The study was carried out as part of Switzerland’s National Research Programme “Managing Energy Consumption” by the Swiss National Science Foundation. The study is based on the premise that there are two basic environmental policy strategies geared towards helping the country meet its Energy Strategy 2050 and its CO2 legislation: Specifically, there is “steering” — steering energy consumption using policies such as taxing energy and CO2 — and “promotion” — promoting energy targets through market mechanisms such as taxes and subventions, or implementing mandatory requirements such as efficiency standards for electrical appliances or emissions limits on cars.

The authors of the report sum it up like this:

The “Steering” approach represents a comprehensive market-based regulation which is based on CO2 and electricity taxes. The “Promotion” approach represents a narrowly focused regulation which limits where-flexibility either by the enhanced use of command-and-control (CaC) instruments (emissions standards for new passenger cars and efficiency standards for electrical appliances) or the scaling down of market-based regulation to specific subsidy programs (open competitive bidding and buildings programs).

“The question of how policy measures to reduce energy consumption and CO2 emissions can best be selected and designed must look not only at the overall costs, but also at how the benefits and burdens are distributed among different socio-economic groups,” said Sebastian Rausch, who is Professor of Energy Economics at the Center for Economic Research at ETH Zurich, and who carried out the study.

The conclusions made by the study are fascinating, and completely unsurprising.

While households might suggest that “promotion” works better, the study found that “in overall economic terms, steering is substantially more efficient and up to five times less expensive than promotion.” Specifically, the report concludes that steering policies cuts the economic adjustment cost by a factor of more than five when compared to the more “rigid” promotion policies — and all of this is based on Switzerland’s targets of reducing CO2 emissions by 40% by 2030 compared to 1990 levels, and lowering electricity consumption by 3% by 2030 compared to 2005 levels. In other words, the overall cost of Switzerland decarbonizing its energy sector, reducing its CO2 emissions and electricity consumption, is less expensive for the whole through the use of steering measures than it is using promotion measures.

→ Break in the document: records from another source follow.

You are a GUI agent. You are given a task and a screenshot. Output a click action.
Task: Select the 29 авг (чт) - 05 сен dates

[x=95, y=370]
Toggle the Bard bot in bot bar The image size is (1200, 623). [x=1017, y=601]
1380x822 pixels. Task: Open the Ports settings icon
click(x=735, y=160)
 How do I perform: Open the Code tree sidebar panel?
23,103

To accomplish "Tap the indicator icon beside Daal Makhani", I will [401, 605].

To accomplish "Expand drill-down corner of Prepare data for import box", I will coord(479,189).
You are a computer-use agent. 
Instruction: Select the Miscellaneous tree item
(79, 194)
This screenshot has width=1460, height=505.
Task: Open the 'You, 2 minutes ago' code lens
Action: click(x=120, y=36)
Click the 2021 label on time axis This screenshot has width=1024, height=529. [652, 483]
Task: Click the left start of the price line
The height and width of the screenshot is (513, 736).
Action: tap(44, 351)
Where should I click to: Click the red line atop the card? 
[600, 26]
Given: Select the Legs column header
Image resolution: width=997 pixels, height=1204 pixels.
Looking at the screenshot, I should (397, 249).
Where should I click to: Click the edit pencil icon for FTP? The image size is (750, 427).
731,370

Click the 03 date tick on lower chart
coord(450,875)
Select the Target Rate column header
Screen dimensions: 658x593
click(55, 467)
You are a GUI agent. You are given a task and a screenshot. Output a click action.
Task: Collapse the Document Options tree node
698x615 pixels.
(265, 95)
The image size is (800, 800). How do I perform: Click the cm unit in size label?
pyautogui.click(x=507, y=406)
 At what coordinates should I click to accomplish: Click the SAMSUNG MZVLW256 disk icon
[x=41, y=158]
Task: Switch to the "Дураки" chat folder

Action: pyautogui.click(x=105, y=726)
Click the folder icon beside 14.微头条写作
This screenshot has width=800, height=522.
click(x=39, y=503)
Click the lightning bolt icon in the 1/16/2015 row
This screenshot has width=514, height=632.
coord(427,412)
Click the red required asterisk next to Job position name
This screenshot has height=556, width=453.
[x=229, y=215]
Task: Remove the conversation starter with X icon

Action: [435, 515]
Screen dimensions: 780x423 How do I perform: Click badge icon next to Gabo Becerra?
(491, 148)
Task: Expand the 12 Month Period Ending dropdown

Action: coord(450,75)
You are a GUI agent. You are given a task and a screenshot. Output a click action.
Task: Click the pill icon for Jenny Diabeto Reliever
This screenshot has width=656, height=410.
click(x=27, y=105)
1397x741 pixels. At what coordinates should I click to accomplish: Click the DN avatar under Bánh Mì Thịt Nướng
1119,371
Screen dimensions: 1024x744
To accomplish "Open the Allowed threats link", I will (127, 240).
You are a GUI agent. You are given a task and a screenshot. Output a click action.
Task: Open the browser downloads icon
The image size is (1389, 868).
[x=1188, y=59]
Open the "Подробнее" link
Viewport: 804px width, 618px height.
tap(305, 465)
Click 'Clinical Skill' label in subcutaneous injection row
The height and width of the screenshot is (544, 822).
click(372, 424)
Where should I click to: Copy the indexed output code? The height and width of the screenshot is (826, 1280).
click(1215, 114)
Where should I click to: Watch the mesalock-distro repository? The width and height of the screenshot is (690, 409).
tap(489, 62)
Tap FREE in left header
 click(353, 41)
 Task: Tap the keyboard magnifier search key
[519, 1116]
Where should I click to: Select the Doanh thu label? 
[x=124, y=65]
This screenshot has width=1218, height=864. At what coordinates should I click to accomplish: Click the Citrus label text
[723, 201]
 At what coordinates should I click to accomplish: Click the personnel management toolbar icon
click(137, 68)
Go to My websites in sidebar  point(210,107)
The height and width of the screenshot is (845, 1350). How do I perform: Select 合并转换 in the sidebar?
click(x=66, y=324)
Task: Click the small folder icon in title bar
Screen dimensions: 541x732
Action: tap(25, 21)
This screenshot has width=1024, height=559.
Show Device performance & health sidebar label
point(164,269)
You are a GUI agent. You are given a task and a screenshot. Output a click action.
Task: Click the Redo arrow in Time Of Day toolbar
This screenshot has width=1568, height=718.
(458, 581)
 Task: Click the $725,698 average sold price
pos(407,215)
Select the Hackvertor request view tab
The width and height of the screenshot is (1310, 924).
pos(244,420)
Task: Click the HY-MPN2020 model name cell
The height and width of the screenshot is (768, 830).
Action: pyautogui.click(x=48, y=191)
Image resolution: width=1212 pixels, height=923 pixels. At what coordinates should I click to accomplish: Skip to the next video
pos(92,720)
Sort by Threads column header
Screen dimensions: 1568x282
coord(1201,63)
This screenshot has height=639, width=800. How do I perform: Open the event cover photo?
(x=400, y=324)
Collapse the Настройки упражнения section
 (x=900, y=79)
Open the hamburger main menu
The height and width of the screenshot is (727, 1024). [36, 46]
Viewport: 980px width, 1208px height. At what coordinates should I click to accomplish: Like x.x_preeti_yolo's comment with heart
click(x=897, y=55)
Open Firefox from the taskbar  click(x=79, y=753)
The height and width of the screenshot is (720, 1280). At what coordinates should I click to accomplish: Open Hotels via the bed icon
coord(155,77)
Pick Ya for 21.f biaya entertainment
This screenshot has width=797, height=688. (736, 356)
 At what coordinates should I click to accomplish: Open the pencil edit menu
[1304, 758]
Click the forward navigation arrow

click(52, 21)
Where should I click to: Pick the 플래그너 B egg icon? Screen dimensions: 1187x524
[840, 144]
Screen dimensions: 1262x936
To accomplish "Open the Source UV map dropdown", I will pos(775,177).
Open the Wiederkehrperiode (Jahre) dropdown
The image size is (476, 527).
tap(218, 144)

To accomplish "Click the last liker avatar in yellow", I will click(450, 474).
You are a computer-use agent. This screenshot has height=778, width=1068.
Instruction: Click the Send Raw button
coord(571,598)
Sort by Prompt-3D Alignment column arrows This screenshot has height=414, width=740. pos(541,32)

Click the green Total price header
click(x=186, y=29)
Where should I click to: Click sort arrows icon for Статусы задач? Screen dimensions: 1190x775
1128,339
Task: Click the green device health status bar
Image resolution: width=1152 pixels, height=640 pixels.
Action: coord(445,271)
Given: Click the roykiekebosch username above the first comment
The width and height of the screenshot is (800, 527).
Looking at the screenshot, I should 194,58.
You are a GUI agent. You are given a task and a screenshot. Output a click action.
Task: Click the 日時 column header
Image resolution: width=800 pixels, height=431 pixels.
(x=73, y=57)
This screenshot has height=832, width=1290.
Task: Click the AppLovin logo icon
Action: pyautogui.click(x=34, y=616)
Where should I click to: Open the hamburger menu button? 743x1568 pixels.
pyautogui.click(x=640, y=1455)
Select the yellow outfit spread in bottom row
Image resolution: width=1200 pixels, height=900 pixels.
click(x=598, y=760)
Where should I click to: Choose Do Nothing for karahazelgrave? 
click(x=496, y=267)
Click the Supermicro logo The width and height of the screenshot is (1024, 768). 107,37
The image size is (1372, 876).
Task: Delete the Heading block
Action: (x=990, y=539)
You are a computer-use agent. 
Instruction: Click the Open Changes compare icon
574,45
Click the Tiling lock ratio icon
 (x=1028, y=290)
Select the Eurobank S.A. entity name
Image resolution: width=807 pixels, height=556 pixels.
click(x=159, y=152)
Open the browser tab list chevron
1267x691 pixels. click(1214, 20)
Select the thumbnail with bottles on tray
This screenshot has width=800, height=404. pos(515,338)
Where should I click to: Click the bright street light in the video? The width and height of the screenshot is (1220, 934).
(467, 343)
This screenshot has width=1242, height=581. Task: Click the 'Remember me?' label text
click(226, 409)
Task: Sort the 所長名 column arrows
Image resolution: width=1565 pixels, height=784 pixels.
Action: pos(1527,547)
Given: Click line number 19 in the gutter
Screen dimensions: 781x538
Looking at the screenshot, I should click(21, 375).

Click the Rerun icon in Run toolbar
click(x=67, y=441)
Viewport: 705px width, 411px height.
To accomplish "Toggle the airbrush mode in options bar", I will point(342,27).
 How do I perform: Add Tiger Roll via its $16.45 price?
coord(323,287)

“Promotion measures lead to only small energy price increases,” Rausch explains. “But the lower costs that this suggests are illusory. Promotion interventions only reduce energy consumption where the promotion is directed, and some things that are already happening anyway are also being promoted.”

“Steering, on the other hand, has an impact everywhere and on every single energy-relevant decision taken by households and companies. As steering takes effect across the board, it therefore results in considerably lower overall costs than targeted promotion. The higher total costs of the promotion strategy are hidden. Ultimately, though, households and companies have to foot the bill for these extra costs.”

However, the report also finds that there are “winners” and “losers” in both strategies based on how steering and promotion affect individual households based on their socioeconomic situation.

The report found that the winners and losers of steering policies are based to a large extent on the mechanism which is used to redistribute the income from steering, as well as the energy expenditure and income of the households in question. Specifically, on average, “per capita redistribution of tax revenues protects lower-income households from rising energy costs, house owners are left worse off than tenants, and households in rural areas lose out compared with households in towns and conurbations.”

“The findings help to increase the social acceptance of this type of market intervention,” Rausch concludes. “The aim of the study is not, however, to evaluate specific policy measures but to highlight the fundamental differences between an energy and climate policy based on promotion and one based on steering.”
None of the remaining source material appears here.